Un peu plus de trois semaines après la mort de Jeanette Zacarias Zapata, la boxeuse québécoise Marie-Pier Houle arrive tranquillement à mettre de côté la culpabilité.

Houle a parlé publiquement pour la première fois depuis le tragique combat, dimanche soir, dans le cadre d’une entrevue à l’émission Tout le monde en parle, à Radio-Canada.

« Aujourd’hui, au moment où on se parle, je vais mieux, a-t-elle affirmé d’entrée de jeu. Je vis un jour à la fois présentement parce que c’est quand même un évènement auquel je ne m’attendais pas du tout. »

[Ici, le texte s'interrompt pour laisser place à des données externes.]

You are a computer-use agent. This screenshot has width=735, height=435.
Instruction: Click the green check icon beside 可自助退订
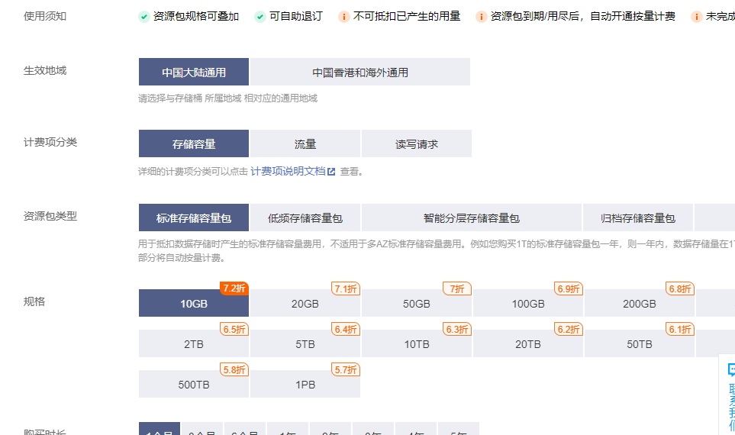click(x=260, y=17)
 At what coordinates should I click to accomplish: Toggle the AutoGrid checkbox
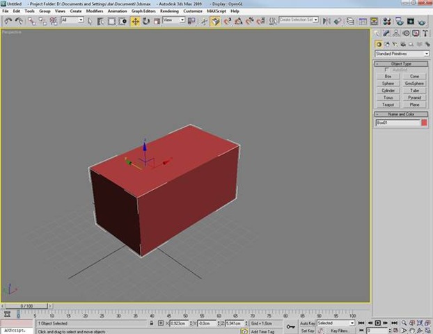387,70
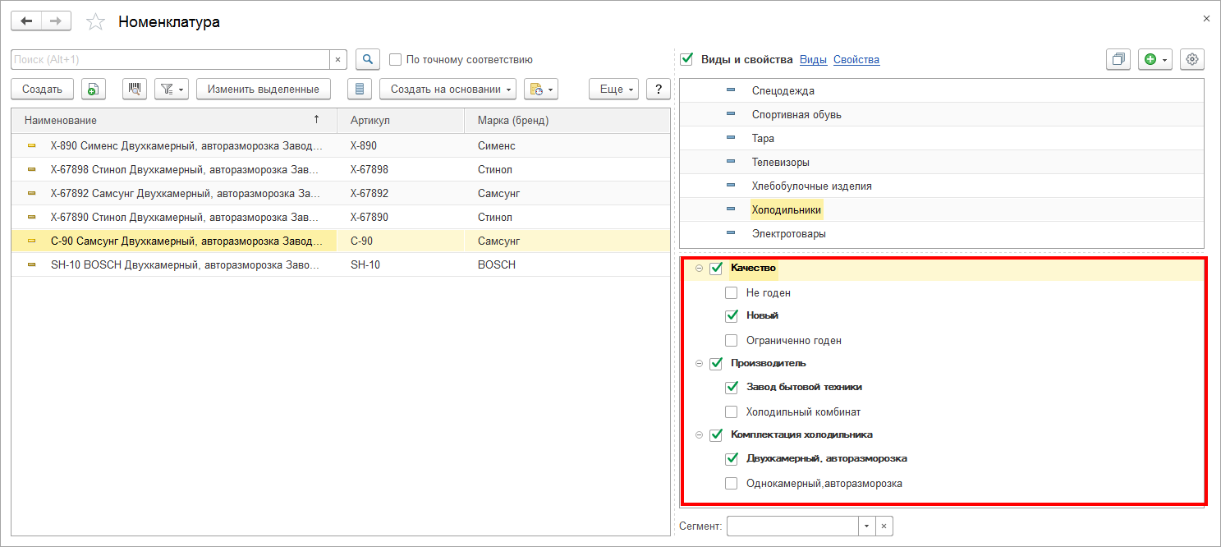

Le 28 août, Houle a battu la Mexicaine Zacarias Zapata par arrêt de l’arbitre à la fin du quatrième round, après un direct à la tête. La jeune boxeuse de 18 ans a été prise de convulsions dans les secondes qui ont suivi. À l’hôpital du Sacré-Cœur de Montréal, elle a été plongée dans un coma artificiel, avant de s’éteindre cinq jours plus tard.

Houle a dû se retirer des réseaux sociaux au cours des dernières semaines afin de prendre du temps pour elle, a-t-elle fait savoir. Avec l’aide d’un psychologue, elle arrive tranquillement à diminuer la culpabilité.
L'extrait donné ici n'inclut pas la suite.